• Aim of the task:
Range to output from the entries below: the line containing "Amasadoras (28, 843)" through the line containing "Conservadoras y Arcones (46, 1213)". Set it down exactly, ends included, nothing else.

↓

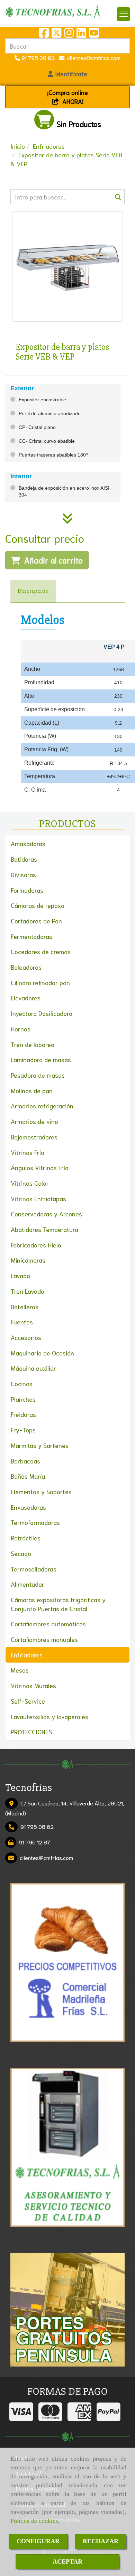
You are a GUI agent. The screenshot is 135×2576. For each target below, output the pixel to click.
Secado (21, 1553)
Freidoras (23, 1414)
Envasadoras (28, 1507)
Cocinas (22, 1383)
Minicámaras (28, 1260)
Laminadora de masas (41, 1059)
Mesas (20, 1670)
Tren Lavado (27, 1291)
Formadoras (27, 890)
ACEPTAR (67, 2561)
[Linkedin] (81, 34)
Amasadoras (28, 843)
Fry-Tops (23, 1430)
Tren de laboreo (32, 1044)
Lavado (20, 1275)
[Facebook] (44, 34)
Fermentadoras (31, 936)
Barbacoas (25, 1461)
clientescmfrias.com (92, 57)
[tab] (33, 591)
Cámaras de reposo (37, 905)
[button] (67, 74)
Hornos (20, 1029)
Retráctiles (25, 1538)
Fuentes (22, 1322)
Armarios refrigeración (42, 1105)
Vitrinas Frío (27, 1152)
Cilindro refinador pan (40, 982)
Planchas (23, 1399)
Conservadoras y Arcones (46, 1213)
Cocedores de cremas (41, 951)
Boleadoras (26, 967)
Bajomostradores (34, 1137)
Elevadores (25, 997)
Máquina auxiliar (33, 1368)
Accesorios (26, 1337)
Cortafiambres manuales (44, 1639)
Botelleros (24, 1306)
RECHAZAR (100, 2541)
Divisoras (23, 874)
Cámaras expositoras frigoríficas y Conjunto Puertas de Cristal (58, 1604)
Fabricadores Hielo (36, 1245)
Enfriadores (27, 1655)
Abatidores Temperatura (44, 1229)
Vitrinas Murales (33, 1685)
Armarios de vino (34, 1121)
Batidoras (24, 859)
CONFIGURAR (38, 2541)
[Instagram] (69, 34)
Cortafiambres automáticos (48, 1623)
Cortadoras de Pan (36, 921)
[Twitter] (56, 34)
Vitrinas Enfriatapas (38, 1198)
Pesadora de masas (38, 1075)
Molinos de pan (32, 1090)
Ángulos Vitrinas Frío (40, 1167)
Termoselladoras (33, 1569)
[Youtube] (94, 34)
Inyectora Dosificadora (41, 1013)
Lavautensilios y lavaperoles (49, 1716)
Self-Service (28, 1701)
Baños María (28, 1476)
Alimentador (27, 1584)
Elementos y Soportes (41, 1491)
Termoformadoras (35, 1522)
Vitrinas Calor (30, 1183)
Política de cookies (34, 2520)
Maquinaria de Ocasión (42, 1353)
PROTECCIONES (31, 1731)
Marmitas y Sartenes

↑

• Answer to this task:
Amasadoras (28, 843)
Fry-Tops (23, 1430)
Tren de laboreo (32, 1044)
Lavado (20, 1275)
[Facebook] (44, 34)
Fermentadoras (31, 936)
Barbacoas (25, 1461)
clientescmfrias.com (92, 57)
[tab] (33, 591)
Cámaras de reposo (37, 905)
[button] (67, 74)
Hornos (20, 1029)
Retráctiles (25, 1538)
Fuentes (22, 1322)
Armarios refrigeración (42, 1105)
Vitrinas Frío (27, 1152)
Cilindro refinador pan (40, 982)
Planchas (23, 1399)
Conservadoras y Arcones (46, 1213)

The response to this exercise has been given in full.